Eversana, the year-old aggregation of service providers to the pharma industry that has been brought together by two private-equity companies, has announced new additions to its leadership: Tim Guttman, former CFO at AmerisoureBergen, will join Eversana as CFO; Greg Skalicky, formerly chief commercial officer at inVentiv Health, will be Chief Revenue Officer; and Mark MacNaughton, formerly with Cardinal Health, will join as CIO.
The three join Jim Lang, CEO, who was formerly CEO of Decision Resources Group, and Mark Therier, chairman, former CEO of OptumRx. Over the past 18 months, JLL Partners and Water Street have made numerous acquisitions which are now brought together under the Eversana banner: Dohmen Life Science Services, Triplefin, The Access Group, Health Strategies Group, Alliance Life Sciences, The Patient Experience Project and, most recently, Seeker Health.
When Lang joined the company, he summarized its goals thus: ““Together, we offer integrated solutions to the life science industry that address the shift to value-based, patient-centered care and deliver long-term sustainable value for payers, providers, channel partners, and patients.” The company is offering services for critical rare, orphan, and complex specialty therapies by providing management and regulatory strategy, marketing agencies, outsourced distribution, patient engagement and support, pharamacovigilance, medical communication, and safety, as well as research, global pricing software and analytics. “We’ve bridged the gap between science and sales to bring forward-looking commercial thinking to the world of innovation, as well as scientific excellence throughout the product lifecycle.”
That’s an interesting stance; obviously, Eversana’s backers have decided that commercialization services for life sciences are a business with a future. In broad strokes, Eversana is a conglomerate of service providers comparable to others that have been combined in recent years, such as IQVIA, Syneos Health or Precision for Value, with the exception that those have substantial assets in clinical research. (There are some clinical research/drug discovery assets that were part of Dohmen Life Sciences [itself a rollup of various companies years ago], but they would seem to be a minor part of the overall organization.)

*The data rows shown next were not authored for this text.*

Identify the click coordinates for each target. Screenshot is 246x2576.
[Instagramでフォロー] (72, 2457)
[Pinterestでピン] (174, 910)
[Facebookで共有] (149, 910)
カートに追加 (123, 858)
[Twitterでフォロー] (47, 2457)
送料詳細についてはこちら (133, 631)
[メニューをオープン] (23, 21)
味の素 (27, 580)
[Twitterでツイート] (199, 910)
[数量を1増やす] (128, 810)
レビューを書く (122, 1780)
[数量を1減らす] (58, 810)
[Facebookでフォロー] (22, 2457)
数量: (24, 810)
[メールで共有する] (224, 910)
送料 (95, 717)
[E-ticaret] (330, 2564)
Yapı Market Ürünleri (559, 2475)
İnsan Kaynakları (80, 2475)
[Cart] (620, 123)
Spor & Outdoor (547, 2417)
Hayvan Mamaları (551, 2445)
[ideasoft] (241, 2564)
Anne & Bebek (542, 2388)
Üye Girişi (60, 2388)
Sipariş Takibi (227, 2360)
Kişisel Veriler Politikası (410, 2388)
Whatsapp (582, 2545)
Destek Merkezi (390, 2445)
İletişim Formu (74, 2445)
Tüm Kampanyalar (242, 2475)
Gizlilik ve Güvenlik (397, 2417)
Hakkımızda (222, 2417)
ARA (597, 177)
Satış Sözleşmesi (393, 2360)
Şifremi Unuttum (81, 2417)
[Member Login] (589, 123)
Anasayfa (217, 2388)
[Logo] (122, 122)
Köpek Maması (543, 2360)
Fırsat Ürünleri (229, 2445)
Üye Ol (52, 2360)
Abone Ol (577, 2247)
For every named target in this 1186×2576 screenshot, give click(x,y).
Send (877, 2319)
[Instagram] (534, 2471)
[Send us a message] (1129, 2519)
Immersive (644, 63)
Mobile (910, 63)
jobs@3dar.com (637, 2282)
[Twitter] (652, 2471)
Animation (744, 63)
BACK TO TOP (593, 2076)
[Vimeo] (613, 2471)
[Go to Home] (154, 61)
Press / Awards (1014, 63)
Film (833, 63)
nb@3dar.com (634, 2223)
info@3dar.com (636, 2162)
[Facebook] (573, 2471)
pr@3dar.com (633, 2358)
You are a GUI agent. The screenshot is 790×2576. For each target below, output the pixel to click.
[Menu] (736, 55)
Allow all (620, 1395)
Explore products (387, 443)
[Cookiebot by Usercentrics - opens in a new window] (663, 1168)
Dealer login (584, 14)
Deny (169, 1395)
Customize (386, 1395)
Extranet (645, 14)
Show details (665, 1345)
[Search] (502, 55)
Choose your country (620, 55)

The ability not only to provide advice and market research to life sciences commercial teams, but also to supplement them with patient-support or boots-on-the-ground sales support, follows through on the concept of having life sciences focused on drug discovery and development, and handing off the rest to these service providers. How broadly life sciences companies will hew to that, in this era of intense pressure on pricing, outcomes and marketing practices, remains to be seen.